| Directions for this task |
Arrange all of the data below as a JSON list of strings, one string per line, and leave out the blank lines.

Element lookup records:
::::

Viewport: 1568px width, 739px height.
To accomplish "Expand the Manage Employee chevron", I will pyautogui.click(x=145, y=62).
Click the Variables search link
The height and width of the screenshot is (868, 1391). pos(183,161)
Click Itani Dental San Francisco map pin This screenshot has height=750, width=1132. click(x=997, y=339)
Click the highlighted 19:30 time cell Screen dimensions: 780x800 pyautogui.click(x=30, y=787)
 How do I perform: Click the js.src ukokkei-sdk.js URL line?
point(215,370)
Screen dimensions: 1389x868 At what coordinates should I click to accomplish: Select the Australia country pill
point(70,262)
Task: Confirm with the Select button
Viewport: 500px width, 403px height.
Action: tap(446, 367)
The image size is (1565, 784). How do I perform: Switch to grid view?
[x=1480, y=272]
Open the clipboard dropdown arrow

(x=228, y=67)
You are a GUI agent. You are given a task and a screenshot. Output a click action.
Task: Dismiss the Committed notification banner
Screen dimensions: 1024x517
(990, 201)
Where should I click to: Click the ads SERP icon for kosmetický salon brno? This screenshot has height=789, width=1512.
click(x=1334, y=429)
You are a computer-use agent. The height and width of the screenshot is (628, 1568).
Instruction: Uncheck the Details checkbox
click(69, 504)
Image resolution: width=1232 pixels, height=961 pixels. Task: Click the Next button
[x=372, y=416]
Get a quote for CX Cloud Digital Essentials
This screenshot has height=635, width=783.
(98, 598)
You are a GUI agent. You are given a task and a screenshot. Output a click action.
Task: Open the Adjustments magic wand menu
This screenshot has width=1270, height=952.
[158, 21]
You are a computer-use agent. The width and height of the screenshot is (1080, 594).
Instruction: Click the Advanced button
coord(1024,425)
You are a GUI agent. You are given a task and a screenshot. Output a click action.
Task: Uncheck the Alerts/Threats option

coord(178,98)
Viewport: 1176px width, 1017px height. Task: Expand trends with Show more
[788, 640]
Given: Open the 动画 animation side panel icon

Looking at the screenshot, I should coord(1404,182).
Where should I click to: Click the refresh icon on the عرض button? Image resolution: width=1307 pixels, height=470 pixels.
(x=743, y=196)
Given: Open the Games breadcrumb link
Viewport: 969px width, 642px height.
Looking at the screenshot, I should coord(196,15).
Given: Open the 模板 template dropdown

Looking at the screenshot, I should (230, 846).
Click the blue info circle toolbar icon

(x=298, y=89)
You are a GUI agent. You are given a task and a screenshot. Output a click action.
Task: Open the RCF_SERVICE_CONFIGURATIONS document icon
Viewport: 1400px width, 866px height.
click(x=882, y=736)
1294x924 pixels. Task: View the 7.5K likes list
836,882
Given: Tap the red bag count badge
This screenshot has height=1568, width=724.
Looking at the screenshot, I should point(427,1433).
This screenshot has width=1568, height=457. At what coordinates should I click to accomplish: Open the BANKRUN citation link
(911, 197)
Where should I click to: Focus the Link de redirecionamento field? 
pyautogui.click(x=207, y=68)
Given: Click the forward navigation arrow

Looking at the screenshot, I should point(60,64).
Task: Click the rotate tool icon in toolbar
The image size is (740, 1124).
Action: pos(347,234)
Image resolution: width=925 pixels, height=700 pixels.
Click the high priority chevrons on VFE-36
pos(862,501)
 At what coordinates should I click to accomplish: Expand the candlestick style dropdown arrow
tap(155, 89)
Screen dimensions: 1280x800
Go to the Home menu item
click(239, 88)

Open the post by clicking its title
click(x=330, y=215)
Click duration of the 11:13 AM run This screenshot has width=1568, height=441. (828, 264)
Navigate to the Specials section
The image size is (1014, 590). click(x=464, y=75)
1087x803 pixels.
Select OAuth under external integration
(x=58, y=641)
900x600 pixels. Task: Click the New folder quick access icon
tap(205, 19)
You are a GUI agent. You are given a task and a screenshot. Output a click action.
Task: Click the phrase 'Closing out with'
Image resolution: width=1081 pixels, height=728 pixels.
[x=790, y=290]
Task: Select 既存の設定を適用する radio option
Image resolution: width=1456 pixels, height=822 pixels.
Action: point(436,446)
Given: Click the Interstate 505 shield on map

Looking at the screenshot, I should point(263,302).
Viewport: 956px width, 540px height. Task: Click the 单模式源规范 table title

::::

| Answer to this problem |
[
  "Viewport: 1568px width, 739px height.",
  "To accomplish \"Expand the Manage Employee chevron\", I will pyautogui.click(x=145, y=62).",
  "Click the Variables search link",
  "The height and width of the screenshot is (868, 1391). pos(183,161)",
  "Click Itani Dental San Francisco map pin This screenshot has height=750, width=1132. click(x=997, y=339)",
  "Click the highlighted 19:30 time cell Screen dimensions: 780x800 pyautogui.click(x=30, y=787)",
  " How do I perform: Click the js.src ukokkei-sdk.js URL line?",
  "point(215,370)",
  "Screen dimensions: 1389x868 At what coordinates should I click to accomplish: Select the Australia country pill",
  "point(70,262)",
  "Task: Confirm with the Select button",
  "Viewport: 500px width, 403px height.",
  "Action: tap(446, 367)",
  "The image size is (1565, 784). How do I perform: Switch to grid view?",
  "[x=1480, y=272]",
  "Open the clipboard dropdown arrow",
  "(x=228, y=67)",
  "You are a GUI agent. You are given a task and a screenshot. Output a click action.",
  "Task: Dismiss the Committed notification banner",
  "Screen dimensions: 1024x517",
  "(990, 201)",
  "Where should I click to: Click the ads SERP icon for kosmetický salon brno? This screenshot has height=789, width=1512.",
  "click(x=1334, y=429)",
  "You are a computer-use agent. The height and width of the screenshot is (628, 1568).",
  "Instruction: Uncheck the Details checkbox",
  "click(69, 504)",
  "Image resolution: width=1232 pixels, height=961 pixels. Task: Click the Next button",
  "[x=372, y=416]",
  "Get a quote for CX Cloud Digital Essentials",
  "This screenshot has height=635, width=783.",
  "(98, 598)",
  "You are a GUI agent. You are given a task and a screenshot. Output a click action.",
  "Task: Open the Adjustments magic wand menu",
  "This screenshot has width=1270, height=952.",
  "[158, 21]",
  "You are a computer-use agent. The width and height of the screenshot is (1080, 594).",
  "Instruction: Click the Advanced button",
  "coord(1024,425)",
  "You are a GUI agent. You are given a task and a screenshot. Output a click action.",
  "Task: Uncheck the Alerts/Threats option",
  "coord(178,98)",
  "Viewport: 1176px width, 1017px height. Task: Expand trends with Show more",
  "[788, 640]",
  "Given: Open the 动画 animation side panel icon",
  "Looking at the screenshot, I should coord(1404,182).",
  "Where should I click to: Click the refresh icon on the عرض button? Image resolution: width=1307 pixels, height=470 pixels.",
  "(x=743, y=196)",
  "Given: Open the Games breadcrumb link",
  "Viewport: 969px width, 642px height.",
  "Looking at the screenshot, I should coord(196,15).",
  "Given: Open the 模板 template dropdown",
  "Looking at the screenshot, I should (230, 846).",
  "Click the blue info circle toolbar icon",
  "(x=298, y=89)",
  "You are a GUI agent. You are given a task and a screenshot. Output a click action.",
  "Task: Open the RCF_SERVICE_CONFIGURATIONS document icon",
  "Viewport: 1400px width, 866px height.",
  "click(x=882, y=736)",
  "1294x924 pixels. Task: View the 7.5K likes list",
  "836,882",
  "Given: Tap the red bag count badge",
  "This screenshot has height=1568, width=724.",
  "Looking at the screenshot, I should point(427,1433).",
  "This screenshot has width=1568, height=457. At what coordinates should I click to accomplish: Open the BANKRUN citation link",
  "(911, 197)",
  "Where should I click to: Focus the Link de redirecionamento field? ",
  "pyautogui.click(x=207, y=68)",
  "Given: Click the forward navigation arrow",
  "Looking at the screenshot, I should point(60,64).",
  "Task: Click the rotate tool icon in toolbar",
  "The image size is (740, 1124).",
  "Action: pos(347,234)",
  "Image resolution: width=925 pixels, height=700 pixels.",
  "Click the high priority chevrons on VFE-36",
  "pos(862,501)",
  " At what coordinates should I click to accomplish: Expand the candlestick style dropdown arrow",
  "tap(155, 89)",
  "Screen dimensions: 1280x800",
  "Go to the Home menu item",
  "click(239, 88)",
  "Open the post by clicking its title",
  "click(x=330, y=215)",
  "Click duration of the 11:13 AM run This screenshot has width=1568, height=441. (828, 264)",
  "Navigate to the Specials section",
  "The image size is (1014, 590). click(x=464, y=75)",
  "1087x803 pixels.",
  "Select OAuth under external integration",
  "(x=58, y=641)",
  "900x600 pixels. Task: Click the New folder quick access icon",
  "tap(205, 19)",
  "You are a GUI agent. You are given a task and a screenshot. Output a click action.",
  "Task: Click the phrase 'Closing out with'",
  "Image resolution: width=1081 pixels, height=728 pixels.",
  "[x=790, y=290]",
  "Task: Select 既存の設定を適用する radio option",
  "Image resolution: width=1456 pixels, height=822 pixels.",
  "Action: point(436,446)",
  "Given: Click the Interstate 505 shield on map",
  "Looking at the screenshot, I should point(263,302).",
  "Viewport: 956px width, 540px height. Task: Click the 单模式源规范 table title"
]